• Source extract:

========

Feng Shui

The practice of Feng Shui interior design is part of an ancient Chinese concept centered on natural elements. The main goal of Feng Shui is to create harmony between you and your surroundings with balance being the key to success.

Have you been searching for the secrets to achieving a harmonious atmosphere in your home interior scheme? Personal living space is a great place to utilize Feng Shui interior design concepts. Feng Shui provides specific direction on your own best furniture placement, ideal color choices and even the types of materials and shapes you should use to produce a harmonious result.

One of the first things to keep in mind is that Feng Shui is an extensive philosophy that can be applied to various areas of life and society. There is much to learn about it to fully realize its benefits. It definitely has many facets.

There are five main elements in Feng Shui – water, wood, fire, earth and metal.

  • Water = blue & black shades (represents positive energy)
  • Wood = green shades (represents new life & renewal)
  • Fire = red, pink & maroon shades (represents heat & light)
  • Earth = orange, yellow & brown shades (represent health & well-being)
  • Metal = white, silver, gray & gold shades (represents wealth & prosperity)

A personalized Bagua map is the ideal method for fine-tuning Feng Shui to your lifestyle and circumstances. It can provide a guide for where to incorporate specific elements in virtually any room you wish to decorate in accordance to the principles of harmonious design. Your personal Bagua map provides you with the relationship between colors and the materials they represent to help you achieve success not just in decorating but in your personal life as well.

In general terms, arranging your space to promote the flow of “chi” (energy) is a critical element for a successful Feng Shui interior design scheme. For example, it’s important to have adequate space between objects in a room to promote the proper flow of energy. Imagine energy flowing like a breeze – invisible, yet moving through the room and around objects. Encourage this energy flow by how your position your décor. Good energy flow leads to a more harmonious result.

As you might imagine clutter is not compatible with Feng Shui living, so it almost goes without saying that resolving any clutter issues you may have before moving on to things like furniture placement is critical.

When it comes to harmonious furniture placement, a recommended Feng Shui technique is to orient your conversation areas with a view to the entrance of the room. Otherwise, the sense of the unknown can hinder the subconscious level and promote a feeling of unease.

Avoid creating darkened room corners, too. They also do not promote the flow of good energy. Other than direct lighting, you might make use of reflective objects in these areas or position a decorative mirror to better direct the flow of light throughout the room.


Choosing a theme

  • Most people choose their decorating style for very personal reasons – for a lot of people it is simply a matter of taste – have you seen a style in a magazine, on TV or in someone’s home that you just liked? Then try it out in your own home…
  • Does a certain style remind you of a wonderful holiday or trip? A summer holiday to Tuscany? Backpacking in Asia? A trip to France? A relaxing week on a tropical beach?

These are really good interior design themes to choose then, as your room will always remind you of your wonderful memories … and make you feel happy and relaxed when you are in it.

  • Perhaps you have always longed to go to – Japan, India or Europe, and love everything about that country…

This is another good reason to choose that theme, and surround yourself with colors and styles that remind you of your interests and passions, while you look forward to that trip you keep promising yourself one day ….

  • Choosing interior design themes and styles for your home does make a very strong statement about yourself and your personality – and there are some very striking styles out there! So do make sure you choose interior design themes that you truly love, and will be able to live with for a while.

========

• Provided material:
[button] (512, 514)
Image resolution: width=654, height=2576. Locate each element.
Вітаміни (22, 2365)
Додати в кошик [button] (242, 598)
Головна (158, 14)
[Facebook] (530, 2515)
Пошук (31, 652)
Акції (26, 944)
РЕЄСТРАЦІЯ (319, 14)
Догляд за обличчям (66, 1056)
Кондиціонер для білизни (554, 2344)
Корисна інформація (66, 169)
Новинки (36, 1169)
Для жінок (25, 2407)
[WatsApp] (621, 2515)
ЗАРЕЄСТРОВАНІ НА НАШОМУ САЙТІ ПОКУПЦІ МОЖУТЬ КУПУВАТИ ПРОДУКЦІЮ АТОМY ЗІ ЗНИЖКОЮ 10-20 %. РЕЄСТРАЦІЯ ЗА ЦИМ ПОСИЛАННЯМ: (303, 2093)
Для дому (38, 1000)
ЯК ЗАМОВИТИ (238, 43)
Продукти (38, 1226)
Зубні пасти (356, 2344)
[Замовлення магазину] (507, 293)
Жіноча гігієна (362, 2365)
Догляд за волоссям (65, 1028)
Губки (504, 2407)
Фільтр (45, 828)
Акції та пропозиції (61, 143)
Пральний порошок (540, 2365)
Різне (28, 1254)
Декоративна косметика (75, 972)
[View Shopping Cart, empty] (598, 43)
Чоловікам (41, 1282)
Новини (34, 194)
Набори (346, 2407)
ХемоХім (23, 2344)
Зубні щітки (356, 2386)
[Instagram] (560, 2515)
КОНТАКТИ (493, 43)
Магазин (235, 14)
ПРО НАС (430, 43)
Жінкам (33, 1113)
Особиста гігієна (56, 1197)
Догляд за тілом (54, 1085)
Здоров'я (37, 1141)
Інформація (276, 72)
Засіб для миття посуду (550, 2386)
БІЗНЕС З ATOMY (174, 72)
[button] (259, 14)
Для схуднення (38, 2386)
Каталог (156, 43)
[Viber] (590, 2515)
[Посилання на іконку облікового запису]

========

• Directions:
1. Could you transcribe the Feng Shui article word for word, starting at the words "The practice of" and stopping after the words "a harmonious result."?
2. Please give the rows as a numbered list, starting with the row that contains "Пральний порошок (540, 2365)" and ending with the row that contains "Інформація (276, 72)", with both of those rows included and blank lines left out.

• Worked solutions:
1.
The practice of Feng Shui interior design is part of an ancient Chinese concept centered on natural elements. The main goal of Feng Shui is to create harmony between you and your surroundings with balance being the key to success.

Have you been searching for the secrets to achieving a harmonious atmosphere in your home interior scheme? Personal living space is a great place to utilize Feng Shui interior design concepts. Feng Shui provides specific direction on your own best furniture placement, ideal color choices and even the types of materials and shapes you should use to produce a harmonious result.

2.
1. Пральний порошок (540, 2365)
2. Різне (28, 1254)
3. Декоративна косметика (75, 972)
4. [View Shopping Cart, empty] (598, 43)
5. Чоловікам (41, 1282)
6. Новини (34, 194)
7. Набори (346, 2407)
8. ХемоХім (23, 2344)
9. Зубні щітки (356, 2386)
10. [Instagram] (560, 2515)
11. КОНТАКТИ (493, 43)
12. Магазин (235, 14)
13. ПРО НАС (430, 43)
14. Жінкам (33, 1113)
15. Особиста гігієна (56, 1197)
16. Догляд за тілом (54, 1085)
17. Здоров'я (37, 1141)
18. Інформація (276, 72)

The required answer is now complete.